El software desarrollado por Denneau y su equipo procesa los datos automáticamente, identifica puntos en movimiento y filtra posibles falsos positivos antes de que un revisor humano valide los hallazgos. “Lo que sale de nuestra cadena de procesamiento son realmente posiciones; cosas que parecen estrellas y que se mueven sobre el fondo”, explicó el astrónomo.
La credibilidad resulta prioritaria, ya que una alerta errónea podría ocasionar que otros observatorios desperdicien tiempo valioso. “Queremos ser fiables en un 99 y pico por ciento en ese aspecto”, subrayó Denneau.
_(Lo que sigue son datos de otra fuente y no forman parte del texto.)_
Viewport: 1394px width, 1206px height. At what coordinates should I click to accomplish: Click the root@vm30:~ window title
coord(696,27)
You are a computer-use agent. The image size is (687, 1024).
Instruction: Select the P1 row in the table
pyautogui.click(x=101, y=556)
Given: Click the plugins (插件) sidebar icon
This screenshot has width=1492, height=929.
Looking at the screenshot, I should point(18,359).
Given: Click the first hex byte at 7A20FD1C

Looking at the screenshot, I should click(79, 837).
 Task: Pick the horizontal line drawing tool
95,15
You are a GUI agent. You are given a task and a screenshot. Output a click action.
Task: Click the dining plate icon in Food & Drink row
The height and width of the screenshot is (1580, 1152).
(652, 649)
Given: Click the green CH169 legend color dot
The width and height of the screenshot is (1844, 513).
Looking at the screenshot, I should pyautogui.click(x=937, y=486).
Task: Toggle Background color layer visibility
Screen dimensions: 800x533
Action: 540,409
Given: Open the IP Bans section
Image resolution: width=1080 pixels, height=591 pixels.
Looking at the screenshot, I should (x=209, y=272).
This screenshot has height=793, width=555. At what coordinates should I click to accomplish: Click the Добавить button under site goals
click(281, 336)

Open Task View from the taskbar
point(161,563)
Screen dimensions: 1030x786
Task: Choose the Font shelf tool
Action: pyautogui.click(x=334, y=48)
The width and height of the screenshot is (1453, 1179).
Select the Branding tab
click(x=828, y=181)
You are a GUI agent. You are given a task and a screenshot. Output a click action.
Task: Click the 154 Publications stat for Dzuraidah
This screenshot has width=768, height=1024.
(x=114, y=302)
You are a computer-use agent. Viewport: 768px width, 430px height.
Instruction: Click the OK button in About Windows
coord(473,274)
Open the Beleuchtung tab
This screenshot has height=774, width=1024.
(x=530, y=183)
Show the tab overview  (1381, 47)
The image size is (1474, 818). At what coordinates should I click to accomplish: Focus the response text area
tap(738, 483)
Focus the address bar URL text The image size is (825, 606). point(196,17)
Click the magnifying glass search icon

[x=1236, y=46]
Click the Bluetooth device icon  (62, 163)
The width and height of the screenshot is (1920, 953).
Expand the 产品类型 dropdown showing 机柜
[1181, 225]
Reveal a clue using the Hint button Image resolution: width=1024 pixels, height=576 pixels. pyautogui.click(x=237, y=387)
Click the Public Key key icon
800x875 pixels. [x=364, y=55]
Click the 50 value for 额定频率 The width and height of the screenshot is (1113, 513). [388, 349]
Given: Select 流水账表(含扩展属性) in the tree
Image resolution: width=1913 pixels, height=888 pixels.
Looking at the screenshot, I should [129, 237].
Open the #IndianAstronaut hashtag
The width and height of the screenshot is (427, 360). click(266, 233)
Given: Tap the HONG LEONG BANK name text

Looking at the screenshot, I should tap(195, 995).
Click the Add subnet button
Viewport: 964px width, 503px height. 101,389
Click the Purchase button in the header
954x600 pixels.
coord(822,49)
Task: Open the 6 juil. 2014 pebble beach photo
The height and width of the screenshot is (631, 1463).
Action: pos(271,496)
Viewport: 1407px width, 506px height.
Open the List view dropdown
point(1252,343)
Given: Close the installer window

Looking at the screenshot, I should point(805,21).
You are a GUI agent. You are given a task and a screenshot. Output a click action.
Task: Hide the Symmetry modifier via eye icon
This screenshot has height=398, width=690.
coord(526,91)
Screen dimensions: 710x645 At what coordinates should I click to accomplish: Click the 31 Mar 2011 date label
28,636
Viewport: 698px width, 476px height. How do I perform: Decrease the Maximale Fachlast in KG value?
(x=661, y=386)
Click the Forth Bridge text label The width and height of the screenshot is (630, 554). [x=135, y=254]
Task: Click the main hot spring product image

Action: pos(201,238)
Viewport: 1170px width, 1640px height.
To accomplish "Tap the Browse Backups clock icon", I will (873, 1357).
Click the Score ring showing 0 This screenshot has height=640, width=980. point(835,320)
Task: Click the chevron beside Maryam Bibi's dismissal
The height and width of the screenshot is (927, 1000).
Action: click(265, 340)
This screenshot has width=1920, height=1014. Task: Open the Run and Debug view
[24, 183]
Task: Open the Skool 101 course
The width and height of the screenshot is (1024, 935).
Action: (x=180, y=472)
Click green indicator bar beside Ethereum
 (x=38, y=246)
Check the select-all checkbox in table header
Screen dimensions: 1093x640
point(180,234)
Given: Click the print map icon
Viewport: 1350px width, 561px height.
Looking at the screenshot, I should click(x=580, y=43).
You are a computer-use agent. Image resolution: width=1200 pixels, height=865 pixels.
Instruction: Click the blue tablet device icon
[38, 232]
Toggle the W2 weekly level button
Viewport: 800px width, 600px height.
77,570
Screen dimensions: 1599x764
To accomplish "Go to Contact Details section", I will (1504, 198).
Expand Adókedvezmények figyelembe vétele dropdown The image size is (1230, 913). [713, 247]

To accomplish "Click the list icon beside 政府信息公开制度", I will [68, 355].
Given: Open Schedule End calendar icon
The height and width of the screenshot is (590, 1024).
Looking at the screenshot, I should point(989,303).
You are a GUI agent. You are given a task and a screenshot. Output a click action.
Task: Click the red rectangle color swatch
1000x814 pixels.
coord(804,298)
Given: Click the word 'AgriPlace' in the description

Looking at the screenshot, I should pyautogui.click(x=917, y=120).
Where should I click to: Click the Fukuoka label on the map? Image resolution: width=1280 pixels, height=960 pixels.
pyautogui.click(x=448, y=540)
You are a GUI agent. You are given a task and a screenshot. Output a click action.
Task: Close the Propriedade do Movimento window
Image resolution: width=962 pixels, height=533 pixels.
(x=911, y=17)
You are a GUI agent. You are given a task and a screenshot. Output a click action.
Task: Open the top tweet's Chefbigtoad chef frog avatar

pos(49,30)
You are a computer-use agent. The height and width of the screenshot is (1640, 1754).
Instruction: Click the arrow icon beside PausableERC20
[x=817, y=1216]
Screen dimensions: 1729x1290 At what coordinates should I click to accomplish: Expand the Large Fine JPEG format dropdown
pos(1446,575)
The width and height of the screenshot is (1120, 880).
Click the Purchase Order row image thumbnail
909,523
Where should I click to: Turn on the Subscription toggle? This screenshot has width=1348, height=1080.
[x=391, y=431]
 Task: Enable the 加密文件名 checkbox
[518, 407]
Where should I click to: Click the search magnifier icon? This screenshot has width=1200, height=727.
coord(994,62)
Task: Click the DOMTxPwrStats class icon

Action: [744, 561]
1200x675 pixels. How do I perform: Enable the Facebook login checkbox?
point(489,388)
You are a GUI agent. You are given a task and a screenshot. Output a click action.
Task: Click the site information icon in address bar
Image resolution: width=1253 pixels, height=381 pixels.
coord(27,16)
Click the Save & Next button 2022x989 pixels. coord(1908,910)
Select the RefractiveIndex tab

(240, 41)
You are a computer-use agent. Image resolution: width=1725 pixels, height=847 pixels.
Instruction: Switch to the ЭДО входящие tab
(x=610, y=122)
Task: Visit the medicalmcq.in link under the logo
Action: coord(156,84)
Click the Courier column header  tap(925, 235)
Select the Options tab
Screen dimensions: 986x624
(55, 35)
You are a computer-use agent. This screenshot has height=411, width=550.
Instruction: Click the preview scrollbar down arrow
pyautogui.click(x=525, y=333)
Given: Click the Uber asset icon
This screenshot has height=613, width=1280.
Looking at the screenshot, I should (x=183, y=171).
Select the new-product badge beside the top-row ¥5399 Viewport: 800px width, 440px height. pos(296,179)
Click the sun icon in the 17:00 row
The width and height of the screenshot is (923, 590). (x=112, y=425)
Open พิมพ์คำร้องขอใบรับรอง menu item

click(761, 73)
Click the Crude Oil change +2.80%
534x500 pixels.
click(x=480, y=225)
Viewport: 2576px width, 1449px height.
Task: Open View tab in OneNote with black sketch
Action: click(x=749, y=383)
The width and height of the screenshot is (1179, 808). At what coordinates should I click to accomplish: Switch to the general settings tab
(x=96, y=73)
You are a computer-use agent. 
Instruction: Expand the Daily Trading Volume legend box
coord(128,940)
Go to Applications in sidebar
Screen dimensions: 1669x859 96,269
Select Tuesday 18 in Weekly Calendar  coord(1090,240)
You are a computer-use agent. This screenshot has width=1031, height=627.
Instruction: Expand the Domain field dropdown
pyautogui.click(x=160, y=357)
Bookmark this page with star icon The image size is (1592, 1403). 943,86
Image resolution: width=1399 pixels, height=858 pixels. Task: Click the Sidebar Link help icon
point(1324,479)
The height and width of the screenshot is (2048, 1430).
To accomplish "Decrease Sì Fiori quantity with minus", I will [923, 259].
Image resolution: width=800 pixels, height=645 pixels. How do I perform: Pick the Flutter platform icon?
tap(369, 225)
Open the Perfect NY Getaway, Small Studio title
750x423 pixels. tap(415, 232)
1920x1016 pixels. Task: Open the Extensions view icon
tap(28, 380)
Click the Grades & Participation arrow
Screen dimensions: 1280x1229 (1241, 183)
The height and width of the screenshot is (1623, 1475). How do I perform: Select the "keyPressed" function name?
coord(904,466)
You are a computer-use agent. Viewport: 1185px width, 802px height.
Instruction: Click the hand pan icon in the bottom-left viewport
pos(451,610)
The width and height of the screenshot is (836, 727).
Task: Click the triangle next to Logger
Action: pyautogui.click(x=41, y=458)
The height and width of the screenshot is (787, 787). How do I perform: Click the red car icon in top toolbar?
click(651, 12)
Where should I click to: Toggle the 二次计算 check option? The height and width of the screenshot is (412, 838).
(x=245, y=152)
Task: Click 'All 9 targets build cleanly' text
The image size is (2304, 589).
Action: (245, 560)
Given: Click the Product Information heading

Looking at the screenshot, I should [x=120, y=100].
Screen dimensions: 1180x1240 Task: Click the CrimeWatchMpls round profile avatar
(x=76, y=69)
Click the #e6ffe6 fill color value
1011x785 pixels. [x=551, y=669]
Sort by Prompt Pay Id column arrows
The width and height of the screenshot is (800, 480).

Tecnología, desafíos técnicos y repercusión mundial
La detección de 3I/ATLAS presentó desafíos técnicos. Durante el paso inicial, el objeto atravesó una región especialmente densa de la Vía Láctea, lo que complicó su identificación.
El sistema ATLAS exige al menos cuatro detecciones limpias para confirmar la existencia de un nuevo objeto, pero la abundancia de estrellas en el fondo dificultó el proceso.
Solo cuando 3I/ATLAS se desplazó hacia una zona menos congestionada, el software pudo reconocerlo y recuperar observaciones previas que ayudaron a confirmar su órbita inusual.
El impacto del descubrimiento trascendió el ámbito científico. La rareza de los objetos interestelares y la posibilidad de estudiar material proveniente de otros sistemas solares capturaron la atención de medios y público.
Cada visitante de este tipo ofrece una oportunidad única para comprender la formación y evolución de otros sistemas estelares, un interés que, según Space.com, se reflejó en la amplia cobertura y discusión en redes sociales.